Full Job Description
We are looking for a skilled Apache Druid Administrator to join our Data Infrastructure team. In this role, you will be responsible for designing, deploying, and managing large-scale Apache Druid clusters that power petabyte-scale analytical workloads. You will work closely with platform architects and business teams to ensure high-availability, performance, and reliability of our real-time analytics platform.
Responsibilities
Design, deploy, administer, and optimize large-scale Apache Druid clusters supporting PB-scale datasets.
Manage and troubleshoot Druid services.
Perform cluster upgrades, patching, capacity planning, and platform modernization activities.
Monitor cluster health, ingestion performance, query latency, segment distribution, and resource utilization.

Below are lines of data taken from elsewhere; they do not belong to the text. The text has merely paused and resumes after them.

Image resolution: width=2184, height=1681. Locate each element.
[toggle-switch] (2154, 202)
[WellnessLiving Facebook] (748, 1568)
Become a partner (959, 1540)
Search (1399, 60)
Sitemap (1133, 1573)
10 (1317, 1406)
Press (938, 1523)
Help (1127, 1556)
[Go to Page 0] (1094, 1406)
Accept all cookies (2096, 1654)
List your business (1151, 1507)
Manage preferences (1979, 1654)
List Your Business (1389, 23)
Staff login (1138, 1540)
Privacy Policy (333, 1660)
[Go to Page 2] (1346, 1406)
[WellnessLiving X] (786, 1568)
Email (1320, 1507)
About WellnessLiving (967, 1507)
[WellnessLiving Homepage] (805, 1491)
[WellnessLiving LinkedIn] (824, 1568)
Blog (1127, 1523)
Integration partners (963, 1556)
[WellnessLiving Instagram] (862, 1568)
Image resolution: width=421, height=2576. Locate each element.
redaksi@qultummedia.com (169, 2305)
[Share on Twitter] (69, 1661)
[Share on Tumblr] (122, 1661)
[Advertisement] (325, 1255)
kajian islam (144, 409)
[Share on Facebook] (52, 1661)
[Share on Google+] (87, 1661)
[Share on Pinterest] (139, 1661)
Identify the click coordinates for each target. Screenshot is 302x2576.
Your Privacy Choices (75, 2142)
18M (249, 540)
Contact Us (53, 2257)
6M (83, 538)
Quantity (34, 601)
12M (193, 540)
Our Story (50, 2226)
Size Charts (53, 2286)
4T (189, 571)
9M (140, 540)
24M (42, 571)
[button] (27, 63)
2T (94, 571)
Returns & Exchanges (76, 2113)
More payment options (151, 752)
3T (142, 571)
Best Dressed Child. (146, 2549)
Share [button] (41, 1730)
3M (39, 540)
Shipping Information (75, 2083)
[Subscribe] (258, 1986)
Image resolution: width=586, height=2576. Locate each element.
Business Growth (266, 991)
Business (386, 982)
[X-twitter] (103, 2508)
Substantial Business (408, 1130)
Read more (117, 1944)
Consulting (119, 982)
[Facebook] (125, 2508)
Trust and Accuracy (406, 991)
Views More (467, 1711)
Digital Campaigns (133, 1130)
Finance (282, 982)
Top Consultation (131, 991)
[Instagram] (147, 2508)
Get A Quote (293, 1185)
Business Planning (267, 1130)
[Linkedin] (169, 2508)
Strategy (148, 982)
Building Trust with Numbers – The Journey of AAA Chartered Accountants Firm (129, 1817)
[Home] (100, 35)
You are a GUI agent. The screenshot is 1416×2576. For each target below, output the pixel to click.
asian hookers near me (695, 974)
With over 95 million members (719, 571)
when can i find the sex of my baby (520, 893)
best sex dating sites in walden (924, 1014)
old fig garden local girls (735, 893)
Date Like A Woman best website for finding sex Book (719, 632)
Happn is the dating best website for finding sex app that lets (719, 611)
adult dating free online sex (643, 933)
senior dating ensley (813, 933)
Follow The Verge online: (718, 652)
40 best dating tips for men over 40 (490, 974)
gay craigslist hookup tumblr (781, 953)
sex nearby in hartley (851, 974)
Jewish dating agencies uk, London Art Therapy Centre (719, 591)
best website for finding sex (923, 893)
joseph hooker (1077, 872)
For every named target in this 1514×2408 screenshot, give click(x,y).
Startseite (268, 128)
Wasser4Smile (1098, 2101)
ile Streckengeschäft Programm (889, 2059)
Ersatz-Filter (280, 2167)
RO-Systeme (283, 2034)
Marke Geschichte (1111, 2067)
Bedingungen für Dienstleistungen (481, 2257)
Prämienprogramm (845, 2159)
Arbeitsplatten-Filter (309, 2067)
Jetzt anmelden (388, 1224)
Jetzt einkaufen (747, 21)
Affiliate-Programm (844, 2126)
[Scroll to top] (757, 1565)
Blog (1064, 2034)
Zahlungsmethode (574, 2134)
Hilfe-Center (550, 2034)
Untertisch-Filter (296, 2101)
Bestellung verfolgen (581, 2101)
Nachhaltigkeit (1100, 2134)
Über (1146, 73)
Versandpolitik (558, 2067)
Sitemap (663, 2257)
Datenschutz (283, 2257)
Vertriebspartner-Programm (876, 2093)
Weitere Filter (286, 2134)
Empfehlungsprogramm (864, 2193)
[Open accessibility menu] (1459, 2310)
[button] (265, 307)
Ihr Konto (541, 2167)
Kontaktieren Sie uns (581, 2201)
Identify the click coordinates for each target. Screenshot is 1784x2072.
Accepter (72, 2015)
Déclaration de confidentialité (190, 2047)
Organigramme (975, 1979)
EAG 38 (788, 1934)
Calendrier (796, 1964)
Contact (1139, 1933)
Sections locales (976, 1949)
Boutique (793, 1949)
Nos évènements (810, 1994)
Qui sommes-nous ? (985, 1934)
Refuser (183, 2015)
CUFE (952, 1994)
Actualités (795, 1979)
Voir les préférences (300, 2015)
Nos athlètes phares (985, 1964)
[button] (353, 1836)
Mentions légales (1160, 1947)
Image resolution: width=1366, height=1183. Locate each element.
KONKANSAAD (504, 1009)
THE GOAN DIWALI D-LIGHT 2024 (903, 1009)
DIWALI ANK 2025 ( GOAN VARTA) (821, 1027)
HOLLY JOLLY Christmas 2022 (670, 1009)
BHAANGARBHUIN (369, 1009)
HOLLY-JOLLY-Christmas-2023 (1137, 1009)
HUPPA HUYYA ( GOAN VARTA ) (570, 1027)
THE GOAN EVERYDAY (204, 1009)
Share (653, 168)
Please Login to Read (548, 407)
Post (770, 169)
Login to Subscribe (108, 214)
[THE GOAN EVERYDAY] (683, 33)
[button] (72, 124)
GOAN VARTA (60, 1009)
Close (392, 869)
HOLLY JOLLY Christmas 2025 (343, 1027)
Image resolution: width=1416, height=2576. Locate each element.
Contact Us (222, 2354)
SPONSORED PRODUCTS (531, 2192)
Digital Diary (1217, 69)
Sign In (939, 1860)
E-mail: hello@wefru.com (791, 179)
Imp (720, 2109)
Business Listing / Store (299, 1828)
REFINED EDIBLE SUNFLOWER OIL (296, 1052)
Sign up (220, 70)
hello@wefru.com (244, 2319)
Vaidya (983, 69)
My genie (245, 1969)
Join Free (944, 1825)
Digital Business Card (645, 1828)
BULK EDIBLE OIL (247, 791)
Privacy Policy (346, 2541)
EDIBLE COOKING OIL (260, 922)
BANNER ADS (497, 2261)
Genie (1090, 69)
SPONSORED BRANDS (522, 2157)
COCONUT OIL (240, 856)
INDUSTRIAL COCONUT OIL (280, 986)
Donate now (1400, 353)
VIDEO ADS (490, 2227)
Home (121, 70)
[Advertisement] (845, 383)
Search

Troubleshoot ingestion failures, stuck tasks, compaction issues, retention policies, and segment management problems.
Optimize Druid queries, partitioning strategies, indexing specifications, and compaction configurations.
Configure and maintain Druid metadata stores using MySQL.
Develop operational automation using Ansible and Infrastructure-as-Code methodologies.
Create dashboards, alerts, and monitoring solutions using Grafana, Prometheus, and logging platforms.
Work with platform teams to ensure high availability, disaster recovery, backup, and security compliance.
Participate in production support, incident response, root cause analysis, and performance tuning initiatives.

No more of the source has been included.